◆ Things to do:
**1.** Write out the stretch of the court text on section 654 from "Section 654, subdivision" through "354, fn. 17.)".
**2.** Reproduce the stretch of the listing from the line containing "The image size is (600, 400)." through the end of the listing, swapping "Screen dimensions" for "Display size" and leaving all else unchanged.

◆ Text to read:
======

Section 654, subdivision (a), provides in pertinent part: "An act or omission that is punishable in different ways by different provisions of law shall be punished under the provision that provides for the longest potential term of imprisonment, but in no case shall the act or omission be punished under more than one provision."
We reject respondent's contention that defendants have forfeited their section 654 claim by failing to object in the trial court. "'[T]he waiver doctrine does not apply to questions involving the applicability of section 654. Errors in the applicability of section 654 are corrected on appeal regardless of whether the point was raised by objection in the trial court or assigned as error on appeal.' (People v. Perez (1979) 23 Cal.3d 545, 549- 550, fn. 3.)" (People v. Hester (2000) 22 Cal.4th 290, 295, also citing People v. Scott (1994) 9 Cal.4th 331, 354, fn. 17.)
"The purpose of section 654 is to prevent multiple punishment for a single act or omission, even though that act or omission violates more than one statute and thus constitutes more than one crime. Although the distinct crimes may be charged in separate counts and may result in multiple verdicts of guilt, the trial court may impose sentence for only one offense—the one carrying the highest punishment. (3 Witkin & Epstein, Cal. Criminal Law (2d ed. 1989) Punishment for Crime, § 1382, p. 1625.)" (People v. Liu (1996) 46 Cal.App.4th 1119, 1134.) "'[I]f all of the offenses were merely incidental to, or were the means of accomplishing or facilitating one objective, defendant may be found to have harbored a single intent and therefore may be punished only once. [(People v. Harrison (1989) 48 Cal.3d 321, 335.)]" (People v. Palmore (2000) 79 Cal.App.4th 1290, 1297.)
It is well settled that a shooting is incidental to a robbery when the defendant's only intent or objective for the shooting is to facilitate the robbery. (See People v. Hensley (2014) 59 Cal.4th 788, 832.) An act of violence is not incidental to a robbery, however, when it exceeds that force necessary to commit the robbery. (People v. Cleveland (2001) 87 Cal.App.4th 263, 272.) An act of gratuitous violence against a helpless and unresisting victim is also not considered incidental for the purposes of section 654. (See, e.g., People v. Phong Bui (2011) 192 Cal.App.4th 1002, 1016.)
Wainer was not a helpless and unresisting victim. He armed himself and waited in the office where the cash was kept. When the door opened, Wainer pointed his gun at Albert's head. Wainer must be classified as a resisting victim, and his resistance occurred while the robbery was ongoing. Albert's shooting of Wainer must therefore be characterized as incidental to the robbery, and defendants cannot be punished for both the robbery and the attempted murder of Wainer.

======

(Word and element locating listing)
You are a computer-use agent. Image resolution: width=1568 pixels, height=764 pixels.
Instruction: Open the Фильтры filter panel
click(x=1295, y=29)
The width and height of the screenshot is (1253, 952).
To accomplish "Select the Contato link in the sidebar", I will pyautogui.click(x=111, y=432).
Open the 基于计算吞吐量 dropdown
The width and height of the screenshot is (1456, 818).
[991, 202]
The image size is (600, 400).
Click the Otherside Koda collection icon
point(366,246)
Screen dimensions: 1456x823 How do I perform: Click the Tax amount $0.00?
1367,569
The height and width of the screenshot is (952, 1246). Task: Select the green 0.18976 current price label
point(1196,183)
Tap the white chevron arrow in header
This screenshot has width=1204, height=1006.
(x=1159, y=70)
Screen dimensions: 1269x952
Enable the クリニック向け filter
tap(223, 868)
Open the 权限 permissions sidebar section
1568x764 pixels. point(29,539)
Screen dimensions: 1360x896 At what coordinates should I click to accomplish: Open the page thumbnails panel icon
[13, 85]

======

◆ Results:
**1.**
Section 654, subdivision (a), provides in pertinent part: "An act or omission that is punishable in different ways by different provisions of law shall be punished under the provision that provides for the longest potential term of imprisonment, but in no case shall the act or omission be punished under more than one provision."
We reject respondent's contention that defendants have forfeited their section 654 claim by failing to object in the trial court. "'[T]he waiver doctrine does not apply to questions involving the applicability of section 654. Errors in the applicability of section 654 are corrected on appeal regardless of whether the point was raised by objection in the trial court or assigned as error on appeal.' (People v. Perez (1979) 23 Cal.3d 545, 549- 550, fn. 3.)" (People v. Hester (2000) 22 Cal.4th 290, 295, also citing People v. Scott (1994) 9 Cal.4th 331, 354, fn. 17.)

**2.**
The image size is (600, 400).
Click the Otherside Koda collection icon
point(366,246)
Display size: 1456x823 How do I perform: Click the Tax amount $0.00?
1367,569
The height and width of the screenshot is (952, 1246). Task: Select the green 0.18976 current price label
point(1196,183)
Tap the white chevron arrow in header
This screenshot has width=1204, height=1006.
(x=1159, y=70)
Display size: 1269x952
Enable the クリニック向け filter
tap(223, 868)
Open the 权限 permissions sidebar section
1568x764 pixels. point(29,539)
Display size: 1360x896 At what coordinates should I click to accomplish: Open the page thumbnails panel icon
[13, 85]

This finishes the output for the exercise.